* [Source extract]
Cohere

March 16, 2007

Why Twitter Is Significant

Filed under: Capabilities, Ahead — Enric @ 1:07 am

TwitterMap

A number of blog entries have criticized Twitter as being an over-hyped fad. The mistake in this reasoning is seeing Twitter only in the realm of stationary computers whether desktop of laptop. Within that constraint Twitter is only a limited Web 2.0 version of IRC. With people talking about trivial, immediate events rather than worthwhile information in expertise channels on php, c++, microformats, etc. The result is that Twitter soon flames out when participants tire of the inane conversations

But Twitter is not significant on stationary computers, but on mobile devices. It is a more engaging implementation of SMS providing location, time and activity information. Coordinating activity by location. Robert Scoble and Andy Carvin make the contention that Twitter could save lives in situations like the earthquakes, the Katrina hurricane and the Tsunami disaster. Within a mobile environment that argument holds weight. Individuals untethered from stationary and on mobile computers can coordinate with each other, they can solve each other's problems. A more mundane example is yesterday Starbucks offered free coffee from 10 am to noon. Around 2 pm Scoble posted a twitter, "Free coffee at Starbucks today. I'm going to get mine now." A few minutes later Josh Leo responded, "@Scobelizer I think it was only from 10-12 today... I got mine". Apparently Scoble wasn't paying attention and some minutes later wrote, "Ahh, Starbucks in Palo Alto on Middlefield only gave it away 10 a.m. to noon. Outta luck again..." Now Robert Scoble could have bypassed the wasted time and disappointment of going to Starbucks without getting a free coffee by noticing Josh Leo's twitter. As people notice the optimization to daily activity Twitter provides, they'll wait for and notice such posts.

* [Data listing]
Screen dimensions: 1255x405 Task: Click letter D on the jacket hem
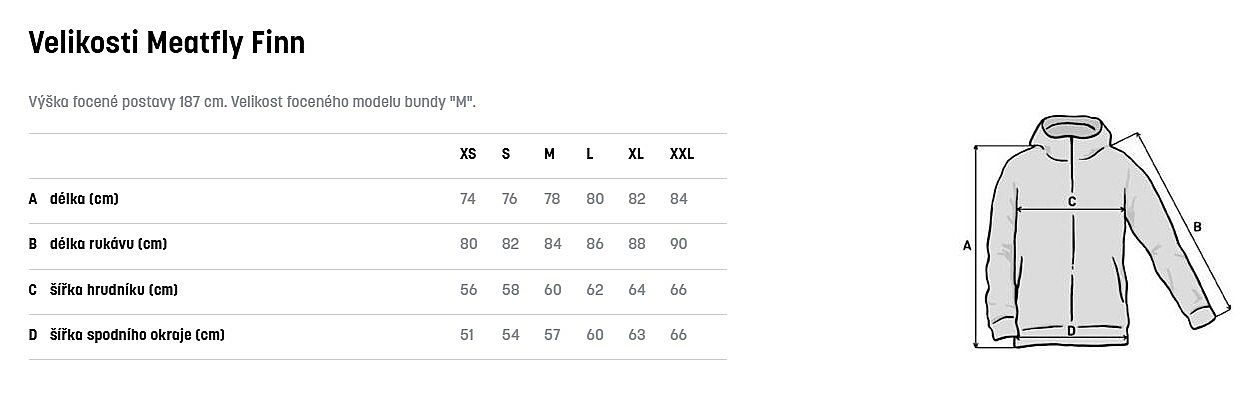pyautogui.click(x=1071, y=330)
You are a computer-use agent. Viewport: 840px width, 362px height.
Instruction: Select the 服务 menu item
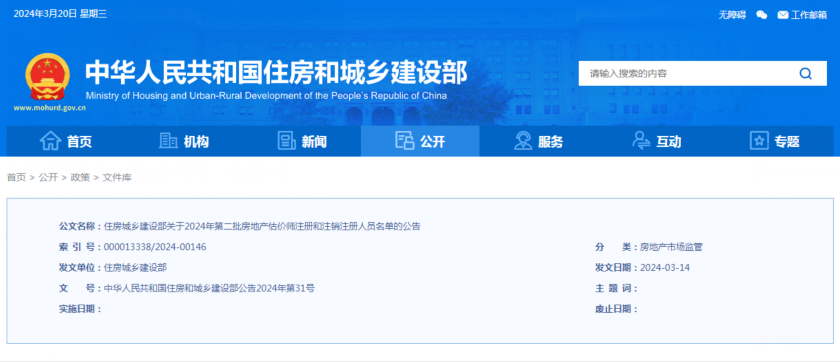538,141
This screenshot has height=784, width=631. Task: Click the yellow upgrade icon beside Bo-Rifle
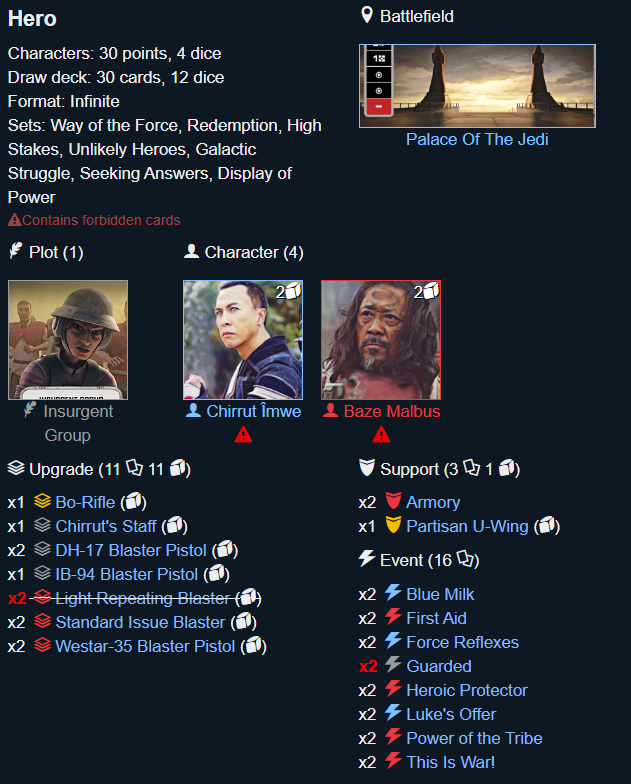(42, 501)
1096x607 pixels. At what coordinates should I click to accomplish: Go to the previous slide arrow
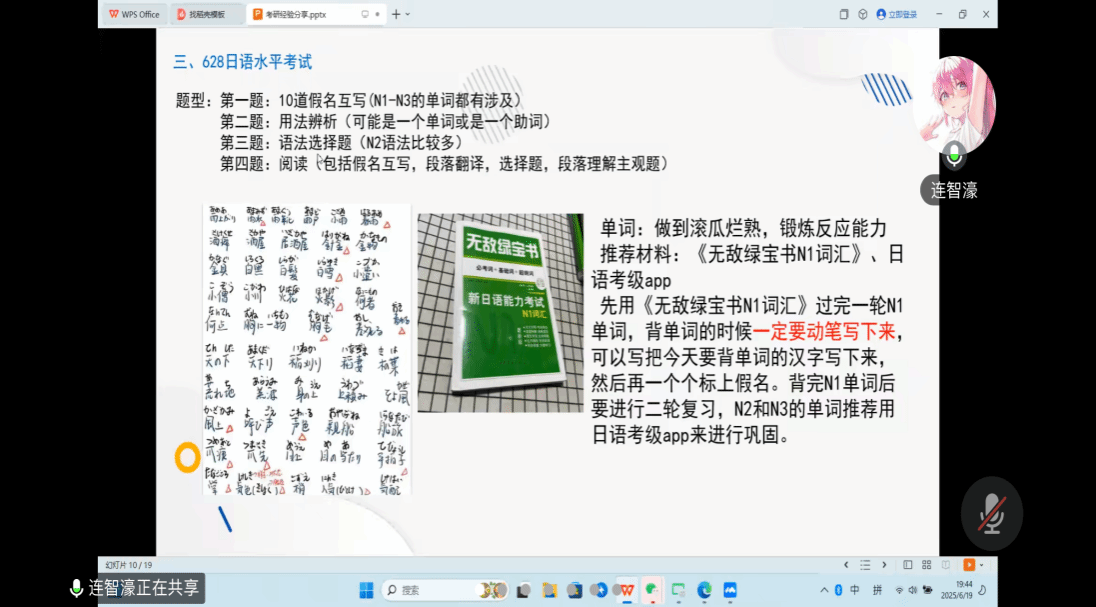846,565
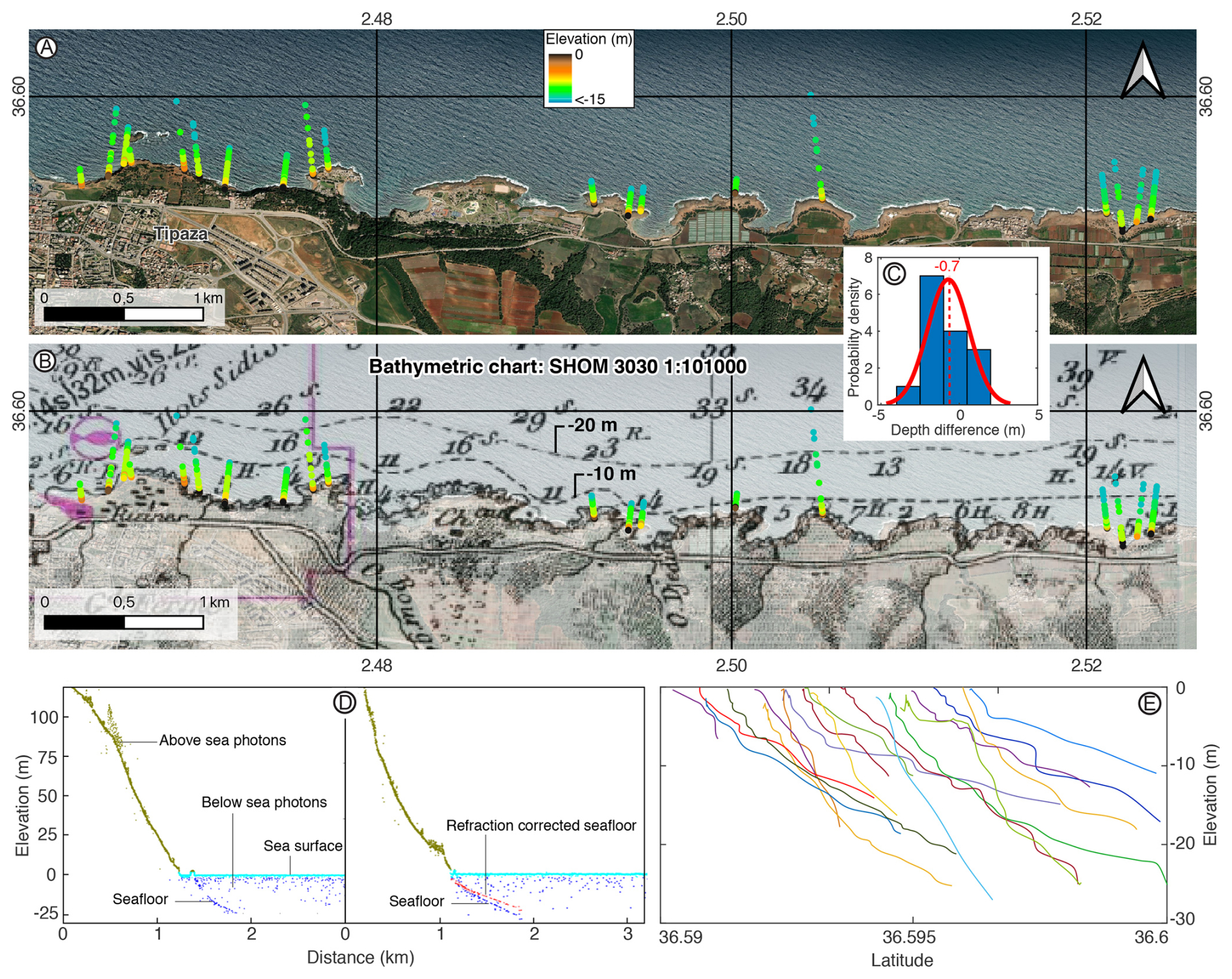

* [Requirements]
- A) According to the blog post about Twitter, on what kind of devices does Twitter matter most?
- B) Pick up the blog post about Twitter's significance right after its final sentence and carry it on.
The material has no connection to the blog post about Twitter.

* [Answers to the problems]
- A) Mobile devices.

- B)
The significance of being able to coordinate your life in relation to what others are doing and know as you move along in your day is potent. This could be seen in SxSW twitters as people said where they were in the evening at various eaters and events and coordinated meetings. I've heard from several people that the important part of conferences like SxSW is the meetings in the hall and after the presentations. This is where Twitter removes the friction and enables coordinated and optimized meetings.

The argument that the discussion on Twitter is insignificant does not apply to mobile communications. Compared to cell phone discussions on the street, buses, trains, etc., Twitter's messages are much more thoughtfully constructed and directed. And mobile phone small talk is not going away

Twitter is probably the first wildly successful and exploding mobile application. The question is will it scale as more people come on board. So far it's had growing pains with the cute kitty image server down messages, slow message refresh response, duplicating messages, and such. From last I've seen, it's built on Ruby on Rails -- a new interpretive web language know to be slow. Unless Twitter works to scale to a likely exponential rise, other startups will probably see the opportunity and take it.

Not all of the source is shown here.